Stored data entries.
┌──

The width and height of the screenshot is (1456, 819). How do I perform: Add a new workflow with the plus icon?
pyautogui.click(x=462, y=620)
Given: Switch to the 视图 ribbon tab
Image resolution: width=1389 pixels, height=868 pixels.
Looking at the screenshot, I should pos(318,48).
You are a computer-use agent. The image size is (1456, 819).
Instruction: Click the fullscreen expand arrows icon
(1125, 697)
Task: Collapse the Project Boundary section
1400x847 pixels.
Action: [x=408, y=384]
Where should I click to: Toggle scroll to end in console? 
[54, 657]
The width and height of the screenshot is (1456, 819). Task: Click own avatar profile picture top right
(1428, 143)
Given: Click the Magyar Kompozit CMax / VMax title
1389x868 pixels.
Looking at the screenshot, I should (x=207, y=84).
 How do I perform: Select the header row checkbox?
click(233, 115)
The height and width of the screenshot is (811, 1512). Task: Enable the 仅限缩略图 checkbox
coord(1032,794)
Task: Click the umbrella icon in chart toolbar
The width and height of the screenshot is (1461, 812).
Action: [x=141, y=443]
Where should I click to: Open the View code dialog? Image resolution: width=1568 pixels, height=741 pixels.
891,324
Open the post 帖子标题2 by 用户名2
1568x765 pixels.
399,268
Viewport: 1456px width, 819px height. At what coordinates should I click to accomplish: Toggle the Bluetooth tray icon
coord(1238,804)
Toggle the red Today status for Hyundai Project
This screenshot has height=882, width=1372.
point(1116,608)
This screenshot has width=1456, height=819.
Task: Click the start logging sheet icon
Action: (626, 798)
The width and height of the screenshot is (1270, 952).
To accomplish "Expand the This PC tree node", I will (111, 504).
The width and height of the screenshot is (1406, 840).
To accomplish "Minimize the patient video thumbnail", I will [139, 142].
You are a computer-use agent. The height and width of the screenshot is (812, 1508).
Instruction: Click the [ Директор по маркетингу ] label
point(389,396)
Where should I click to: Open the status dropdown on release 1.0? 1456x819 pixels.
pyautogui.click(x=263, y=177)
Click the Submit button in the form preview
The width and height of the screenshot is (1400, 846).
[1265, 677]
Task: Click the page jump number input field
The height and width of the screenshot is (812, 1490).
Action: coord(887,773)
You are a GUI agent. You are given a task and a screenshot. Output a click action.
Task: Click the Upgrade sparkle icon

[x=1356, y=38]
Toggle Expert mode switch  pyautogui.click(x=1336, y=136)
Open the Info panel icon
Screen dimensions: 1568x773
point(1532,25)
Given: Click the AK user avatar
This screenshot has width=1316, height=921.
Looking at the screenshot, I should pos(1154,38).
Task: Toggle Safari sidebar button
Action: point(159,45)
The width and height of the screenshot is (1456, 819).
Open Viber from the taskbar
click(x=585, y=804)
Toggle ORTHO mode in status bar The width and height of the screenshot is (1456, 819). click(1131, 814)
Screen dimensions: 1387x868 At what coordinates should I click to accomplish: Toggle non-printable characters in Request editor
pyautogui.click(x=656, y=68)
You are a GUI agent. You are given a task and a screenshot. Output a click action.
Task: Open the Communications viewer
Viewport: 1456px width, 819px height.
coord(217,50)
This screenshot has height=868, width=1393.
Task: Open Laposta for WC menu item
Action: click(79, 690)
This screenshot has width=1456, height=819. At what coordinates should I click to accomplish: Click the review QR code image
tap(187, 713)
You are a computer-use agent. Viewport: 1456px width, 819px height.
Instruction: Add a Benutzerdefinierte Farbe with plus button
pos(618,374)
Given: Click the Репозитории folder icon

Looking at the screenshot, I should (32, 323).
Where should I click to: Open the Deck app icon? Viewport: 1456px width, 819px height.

└──

What the task asks.
Collect each line above holding the string "will".

Written solution.
To accomplish "Expand the This PC tree node", I will (111, 504).
To accomplish "Minimize the patient video thumbnail", I will [139, 142].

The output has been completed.